Survey Sees Disconnect On Health-Care 'Consumerism'

Jan. 13, 2005
A widening gap between employer and employee views on health care threatens to undermine employer efforts to use consumer-driven health-care to slow the growth of health-care costs, according to a new survey from Towers Perrin, a New York based ...

A widening gap between employer and employee views on health care threatens to undermine employer efforts to use consumer-driven health-care to slow the growth of health-care costs, according to a new survey from Towers Perrin, a New York based consultancy. The "2004 Towers Perrin Health Care Consumerism Survey: Aligning Employer and Employee Interests" shows that most U.S. employers are using health-care strategies that rely on employees to be better health-care consumers. At the same time, however, efforts to control company health-care costs have fueled growing employee resistance and have compromised the perceived value of health-care benefits in many organizations. The research, which involved a survey of more than 1,000 employees of midsize and large U.S. companies and a companion survey of executives and managers at more than 120 major U.S. companies, focused on how employers are responding to continuing health-care cost pressures and how employees, in turn, are responding to current employer initiatives. "The clear trend among employers is to try to enlist employees as allies in the effort to control health-care cost growth by educating them about the problem and encouraging them to be more thoughtful consumers of health care through changes in plan design and related initiatives," says Jim Foreman, managing director of Health and Welfare for Towers Perrin's HR Services business. "Our survey suggests that many employees just aren't buying it, in part because they've been largely shielded from the true cost of health care during the managed-care era and view rising costs as the company's problem.

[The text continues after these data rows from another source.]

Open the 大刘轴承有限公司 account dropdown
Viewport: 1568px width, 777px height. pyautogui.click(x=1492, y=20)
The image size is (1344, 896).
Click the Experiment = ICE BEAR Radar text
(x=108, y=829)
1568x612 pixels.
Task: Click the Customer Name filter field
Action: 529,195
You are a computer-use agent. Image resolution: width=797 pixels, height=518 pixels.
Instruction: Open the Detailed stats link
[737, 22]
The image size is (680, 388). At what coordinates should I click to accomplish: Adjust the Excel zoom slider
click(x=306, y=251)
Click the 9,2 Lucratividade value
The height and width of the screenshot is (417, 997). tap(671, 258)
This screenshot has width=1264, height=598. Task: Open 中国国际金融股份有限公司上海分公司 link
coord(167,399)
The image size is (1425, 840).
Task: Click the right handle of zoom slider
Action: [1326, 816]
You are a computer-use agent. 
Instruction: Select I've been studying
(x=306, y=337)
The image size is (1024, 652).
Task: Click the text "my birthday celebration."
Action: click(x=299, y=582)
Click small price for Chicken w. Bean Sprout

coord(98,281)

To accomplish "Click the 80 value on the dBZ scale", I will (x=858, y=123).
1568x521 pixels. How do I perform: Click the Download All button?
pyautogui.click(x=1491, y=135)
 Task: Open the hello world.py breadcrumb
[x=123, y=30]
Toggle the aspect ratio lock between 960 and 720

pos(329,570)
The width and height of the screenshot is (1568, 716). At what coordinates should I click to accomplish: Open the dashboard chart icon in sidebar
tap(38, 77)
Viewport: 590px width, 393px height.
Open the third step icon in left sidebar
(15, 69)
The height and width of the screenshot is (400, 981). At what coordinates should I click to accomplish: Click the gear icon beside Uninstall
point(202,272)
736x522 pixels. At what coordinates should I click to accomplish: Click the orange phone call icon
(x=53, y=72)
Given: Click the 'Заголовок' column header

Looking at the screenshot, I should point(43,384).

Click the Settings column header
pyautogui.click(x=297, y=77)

What comes through loud and clear in our survey is that, for employees, health care is all about me." For employers, the continuing double-digit growth in health-care costs has created a growing conflict between key business and talent-management goals. Over three-quarters (79%) of the survey's employer respondents said their senior leadership believes that offering competitive health benefits is critical to meeting their key talent-management goals, both now and in the future.